André Darrigade won the opening stage, and it became the fifth time that he won the opening stage. Darrigade had been in a small group that broke away, which included Anquetil. Other competitors, such as Gaul and Battistini, already lost more than 5 minutes. After that, there was a time trial, won by Jacques Anquetil. Anquetil became the leader of the race, with his teammate Joseph Groussard in second place, almost five minutes behind him.

The second stage, run in bad weather, featured small roads in Northern France. Several cyclists got into problems, and seven cyclists already had to leave the race; the favourites were not harmed. In the sixth stage, West German Horst Oldenburg fell down on the descent of the Col de la Schlucht, and the Dutch team captain Ab Geldermans ran into him. Geldermans was taken to the Belfort hospital by helicopter, and the Dutch team had lost its captain.

Unlike previous years, the French team continued without fights, and won five of the first eight stages. The ninth stage included four major climbs. On the second climb, Gaul escaped. He crashed on the descent of the third mountain, but managed to stay away and win the stage; Anquetil was not far behind and kept the lead. Anquetil had a five-minutes margin on the second-placed rider, which was Manzaneque. In the eleventh stage, Graziano Battistini was hit by a car, and had to leave the race.
This situation had not changed when the sixteenth stage started. It was expected that Gaul, in third place more than six minutes behind, would attack, but this did not happen, because Gaul had been injured in his crash in the previous stage.

The last chance for the opposition to win back time on Anquetil was in the seventeenth stage, but Anquetil stayed close to his direct competitors, and only allowed lower classified riders to escape. The press criticized Anquetil's tactics, saying he was riding passively. In the nineteenth stage, an individual time trial, Gaul was on his way to win back a little time on Anquetil, when he crashed heavily, and could not find his pace again. Anquetil won almost three minutes on Gaul and extended his lead to more than ten minutes.

In the final two stages, Anquetil did not get into problems. His main rival Gaul even lost time in the last stage, and conceded his second place to Guido Carlesi.

==Classification leadership and minor prizes==

There were several classifications in the 1961 Tour de France, two of them awarding jerseys to their leaders. The most important was the general classification, calculated by adding each cyclist's finishing times on each stage. The cyclist with the least accumulated time was the race leader, identified by the yellow jersey; the winner of this classification is considered the winner of the Tour.

● Activity list
a – Reproduce word for word part of the passage on the 1961 Tour de France, beginning at the words "Unlike previous years, the" and stopping after the words "the previous stage.".
b – Using the passage on the 1961 Tour de France, answer each question:
(i) Who won the opening stage?
(ii) To which hospital was Ab Geldermans taken?
(iii) What identified the race leader in the general classification?
The listing after this passage is not needed for any of the work.

(Stored items)
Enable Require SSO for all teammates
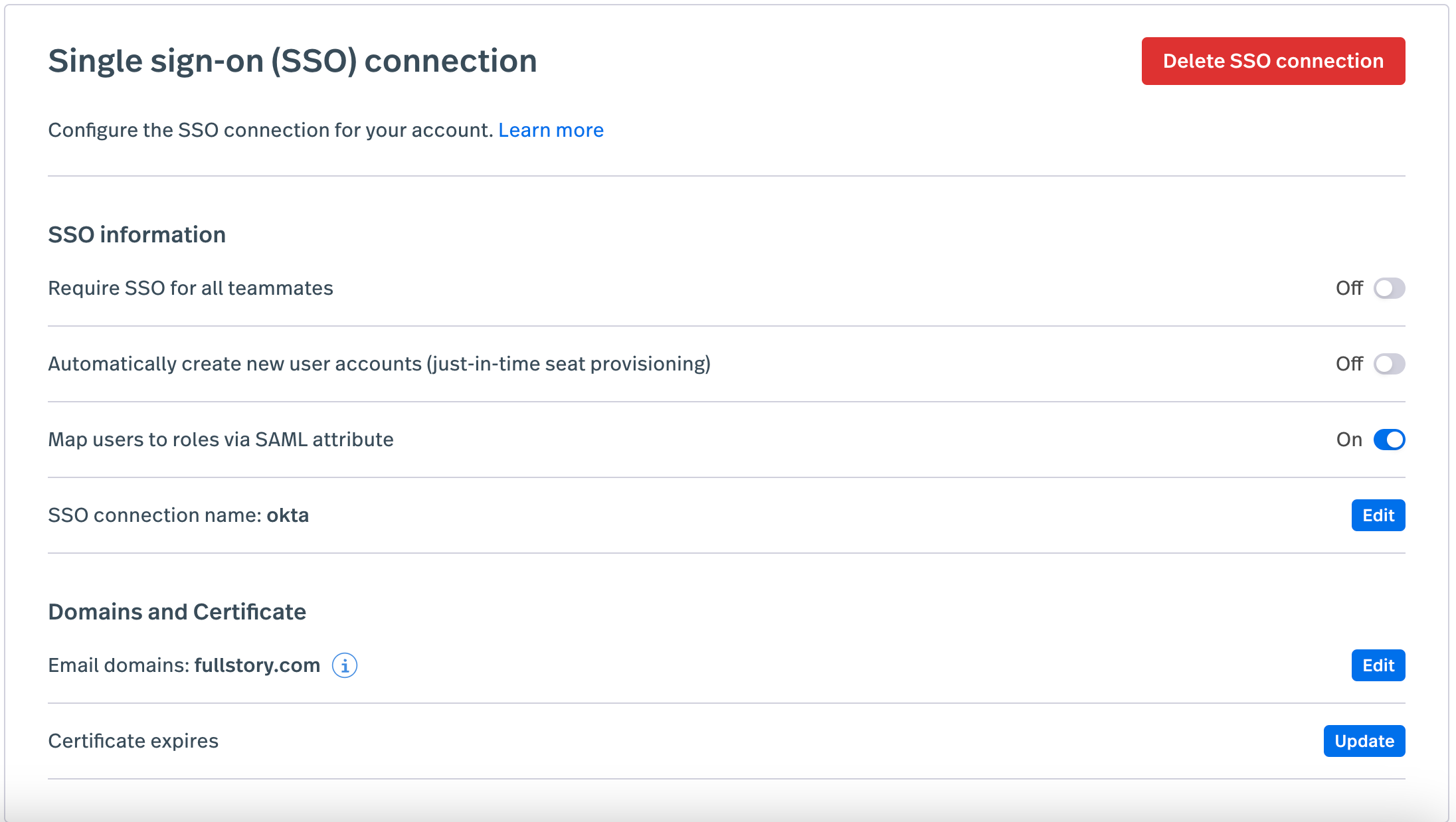pyautogui.click(x=1388, y=288)
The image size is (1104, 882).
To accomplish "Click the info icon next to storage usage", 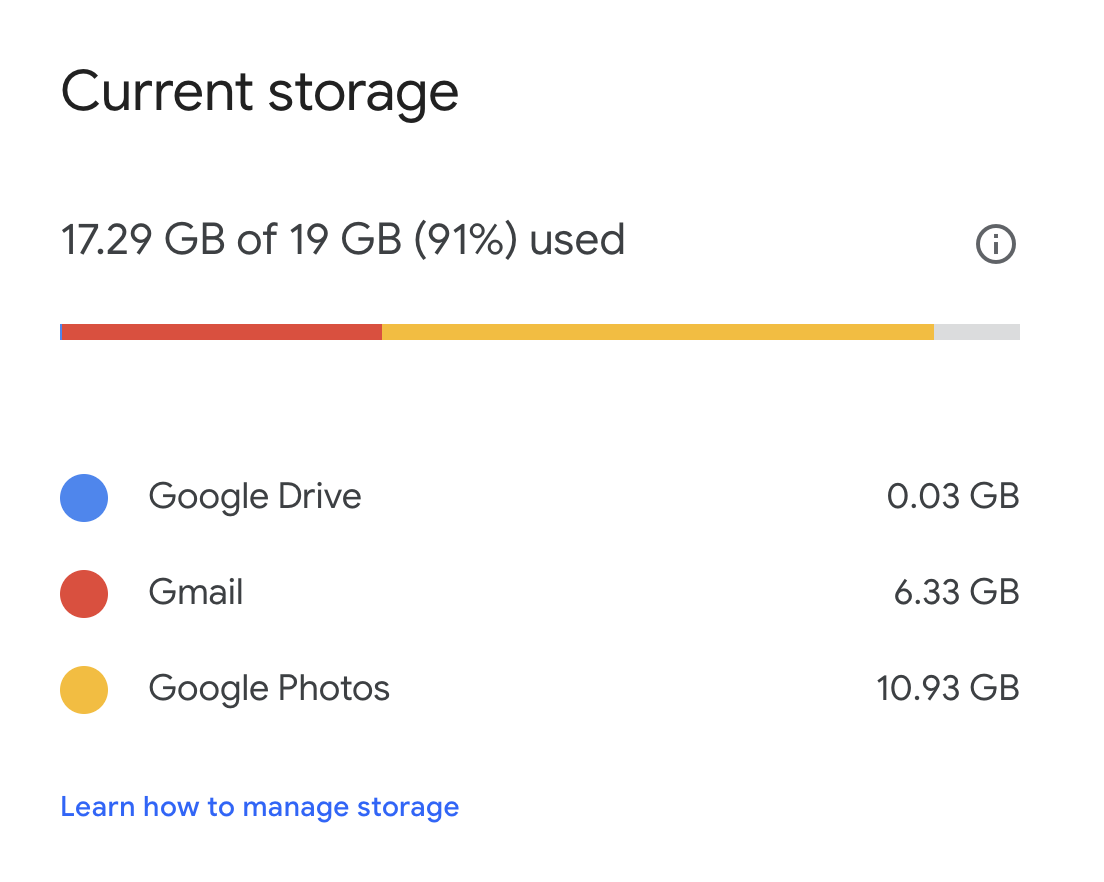I will [x=996, y=244].
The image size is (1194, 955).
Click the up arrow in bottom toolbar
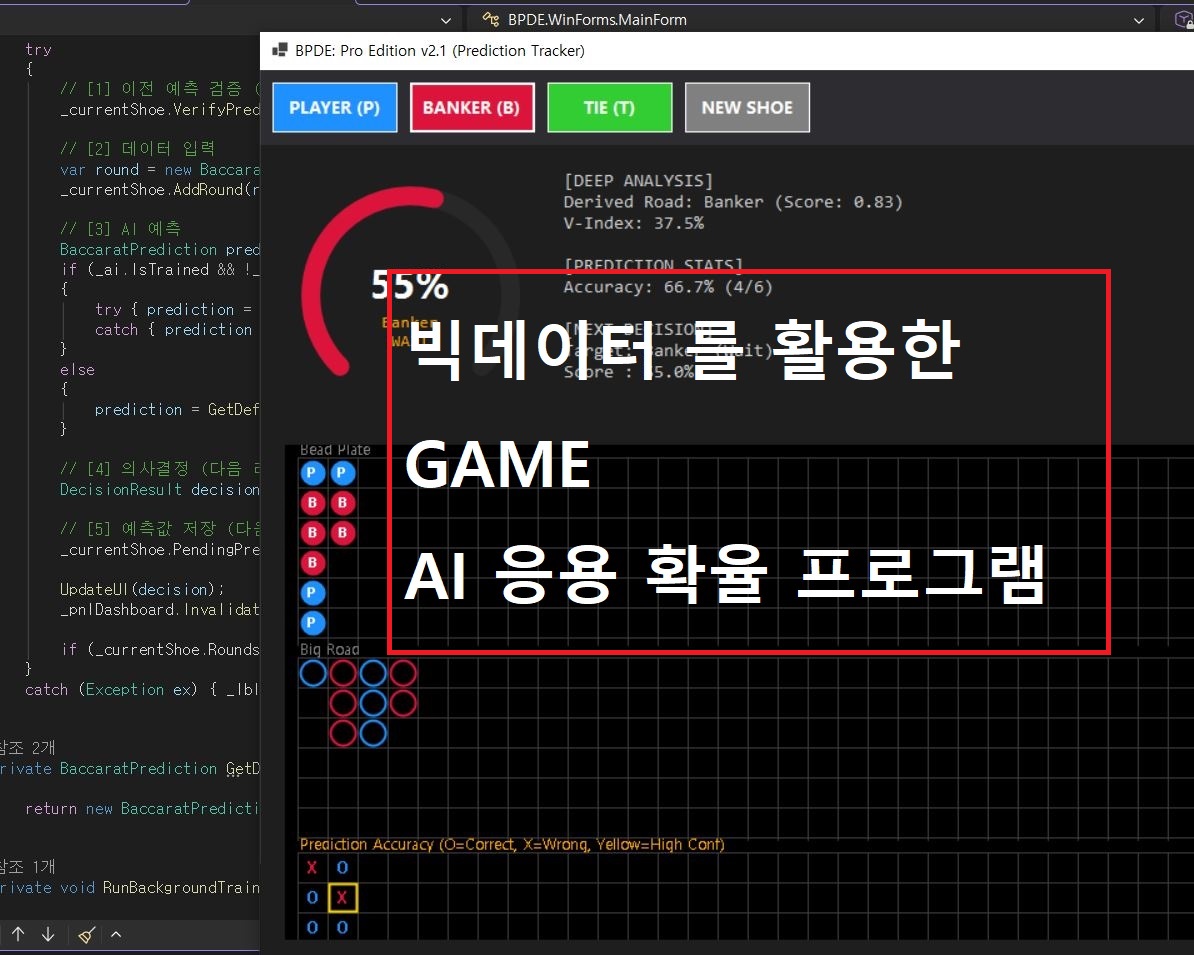[18, 935]
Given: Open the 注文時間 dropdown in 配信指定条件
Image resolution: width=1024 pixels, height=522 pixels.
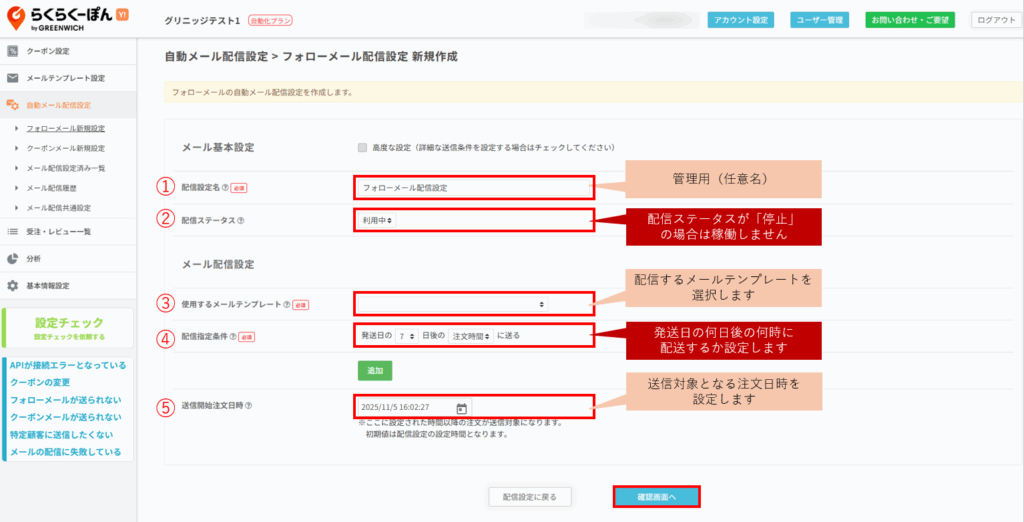Looking at the screenshot, I should click(470, 336).
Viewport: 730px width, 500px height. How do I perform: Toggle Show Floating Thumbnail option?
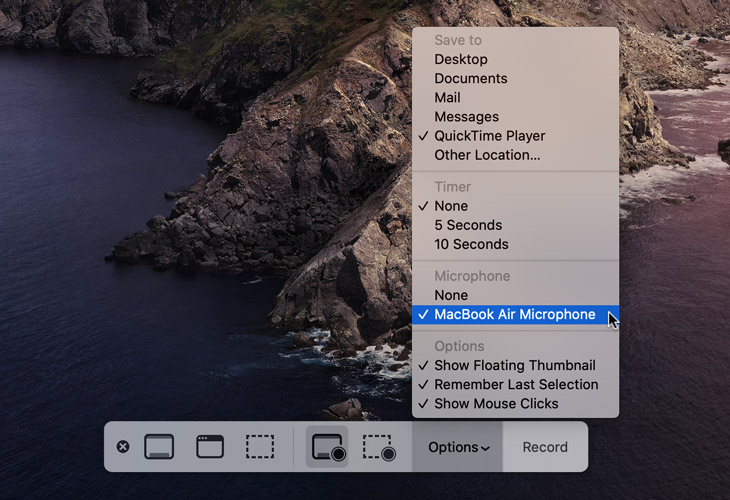point(514,365)
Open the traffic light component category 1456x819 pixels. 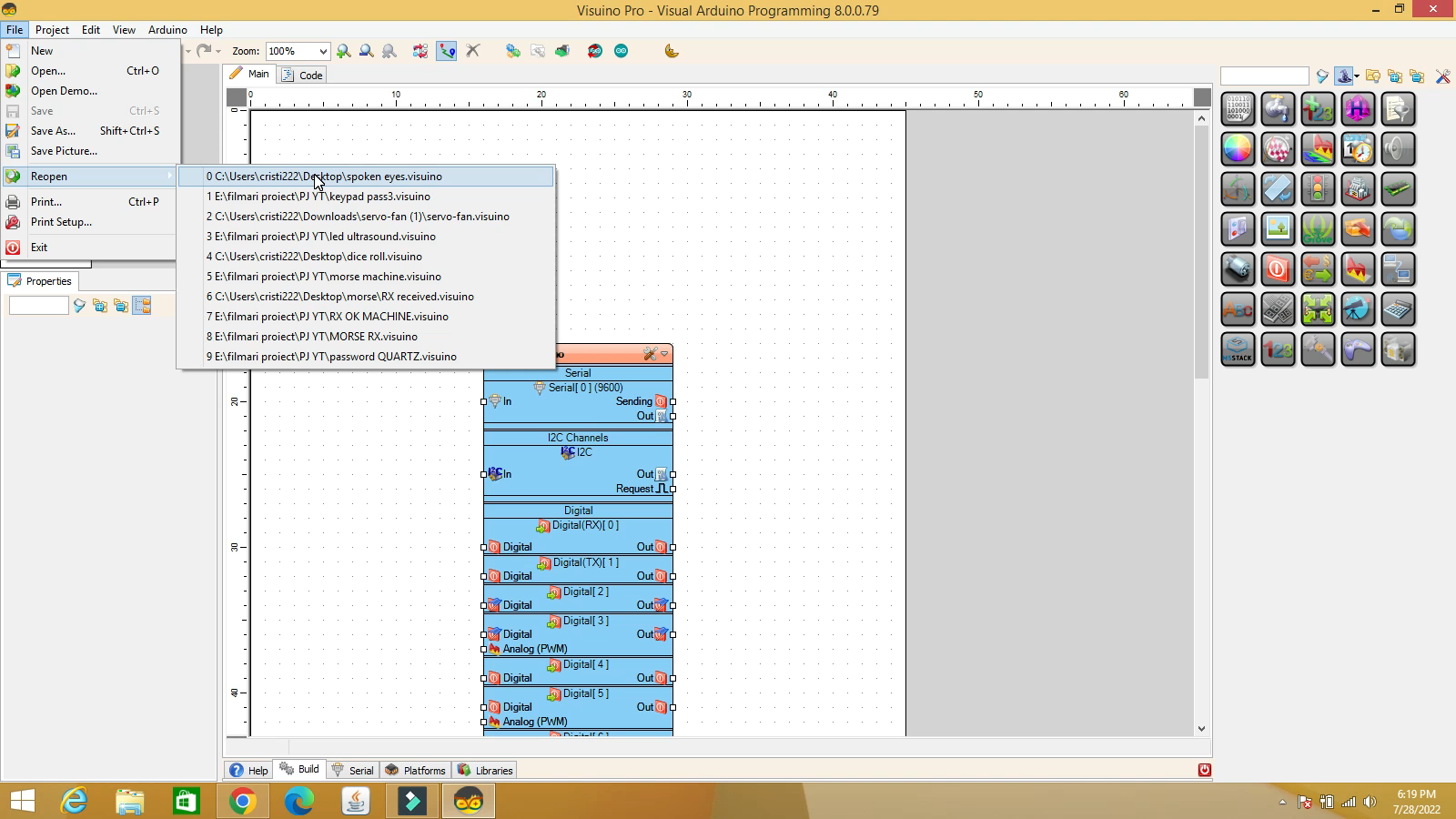pyautogui.click(x=1318, y=189)
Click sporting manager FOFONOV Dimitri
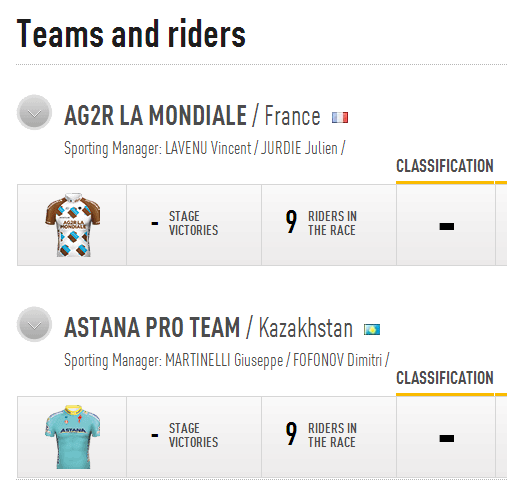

● Expected outputs
a –
Unlike previous years, the French team continued without fights, and won five of the first eight stages. The ninth stage included four major climbs. On the second climb, Gaul escaped. He crashed on the descent of the third mountain, but managed to stay away and win the stage; Anquetil was not far behind and kept the lead. Anquetil had a five-minutes margin on the second-placed rider, which was Manzaneque. In the eleventh stage, Graziano Battistini was hit by a car, and had to leave the race.
This situation had not changed when the sixteenth stage started. It was expected that Gaul, in third place more than six minutes behind, would attack, but this did not happen, because Gaul had been injured in his crash in the previous stage.

b –
(i) André Darrigade
(ii) The Belfort hospital
(iii) The yellow jersey